To manage complications of RA, it is important to recognize symptoms early and get appropriate treatment.  Here are some potential issues you should look out for.

  • ·         Skin problems: About 20% of RA patients will develop rheumatoid nodules.  These are lumps of tissues that generally appear under the skin on elbows, forearm, heels or fingers.  They are an indication of severe disease activity.  It is also possible for them to appear on the lungs or heart.  Inflammation of blood vessels called vasculitis causes skin changes and appear as ulcers on the skin. Other types of rashes/skin changes are possible with RA as a result of disease activity or medication so it is important to alert your doctor of any skin changes you develop.
  • ·         Eye problems: RA can affect the eyes in several ways.  These include inflammation on thin membrane and covering the white of the eye, called the sclera, or inflammation of the sclera. I have gone into detail about the eye conditions associated with RA in this post
    • o   Sjogren’s syndrome: With RA, you are at a higher risk of Sjogren’s.  This is a condition in which the immune system attacks the lacrimal glands, the glands which help us to produce tears.  Eyes can feel gritty and dry and if not treated can lead to infection and scaring of the membrane that covers the eye. RA patients should have regular eye exams but if you are already showing symptoms, let your doctor now about them.
  • ·         Heart and blood vessels:  Many RA patients have a collection of fluid between the pericardium and heart itself called pericardial effusion.   However, not all RA patients have symptoms.  Episodes of pericarditis or inflation of the heart membrane usually develop during flare periods. Persistent pericarditis can interfere with the heart’s ability to work property.  For more information on heart complications with RA, please review this article.
  • ·         Disease of the blood and blood forming cells: Many RA patients experience anemia which causes symptoms such as fatigue, rapid heartbeat, shortness of breath, leg cramps, insomnia and dizziness.  Sometimes, treatment to suppress the immune system can lead to thrombocytopenia, a condition where low levels of blood platelets are present. Felty’s syndrome is also a complication of RA, but fairly uncommon.   This is a condition where the spleen is enlarged and the white blood cell is low.  Felty’s syndrome increases the risk of lymphoma cancer (cancer of the lymph nodes).
  • ·         Lung problems: The same inflammatory process affecting the lining of the heart can also affect the lining of the lungs.  For more information on the various lung complications, please refer to this article.  RA treatment can also affect the lungs.  Methotrexate, for example, can affect the lungs and cause shortness of breath, cough and fever.  Symptoms, in this case, improve after the medication is stopped.
  • ·         Infection susceptibility:  People with RA are prone to infection which is both associated with the disease and medications to treat it.  If you think you have an infection, contact your treating physician for monitoring and treatment.
  • ·         Depression:  As mentioned, living with RA pain and limitations can take a toll on your emotional health.  For more information on RA and depression, please check out this article.

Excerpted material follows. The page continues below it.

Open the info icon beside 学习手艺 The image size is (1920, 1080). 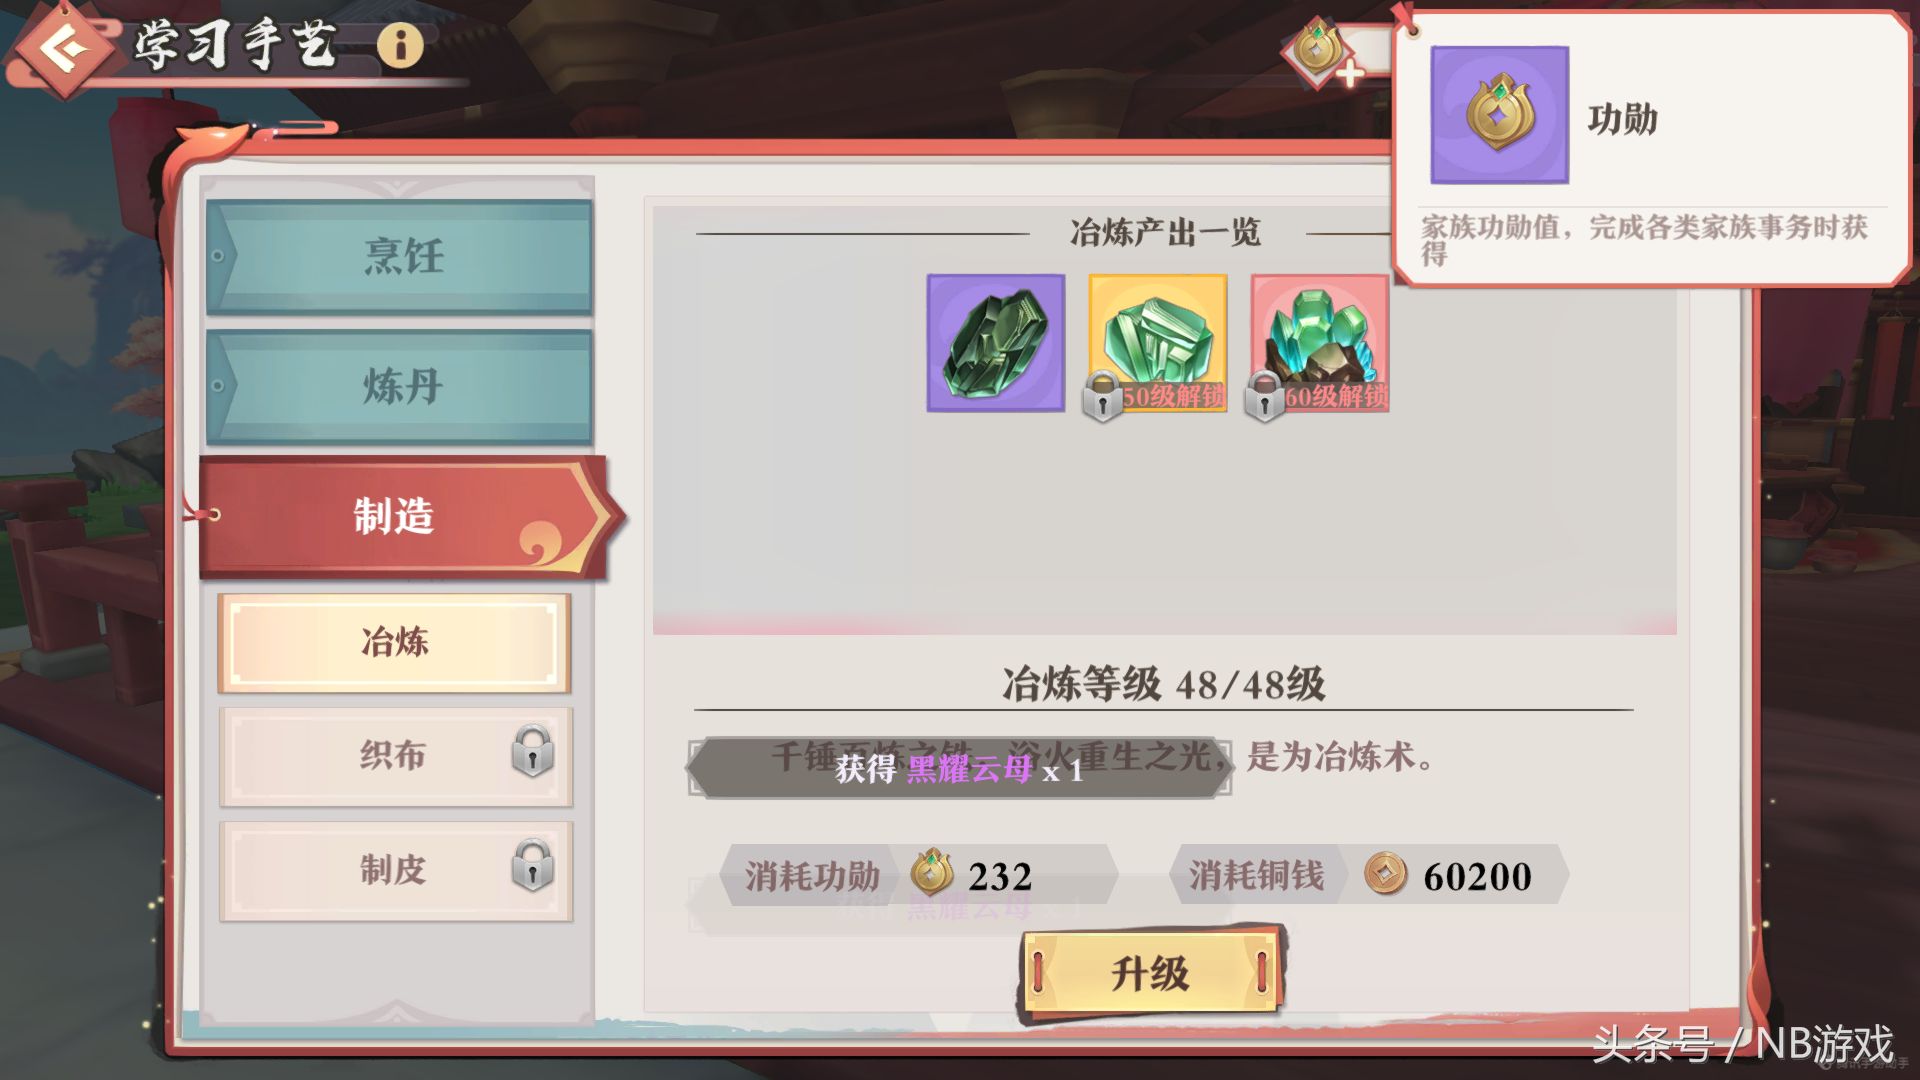[400, 45]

How you protect yourself from RA complications? 

Most patients do not think to mention things like moods, chest pain or dry eyes to their doctor, but it is very important to let your doctor know that you are experiencing these kinds of symptoms.  Your doctor can work with you to either treat your symptoms or act more aggressively in treating rheumatoid arthritis.  Whatever the route taken, your speaking up is the first and most important step in managing and resolving problems that have the potential to turn into serious complications.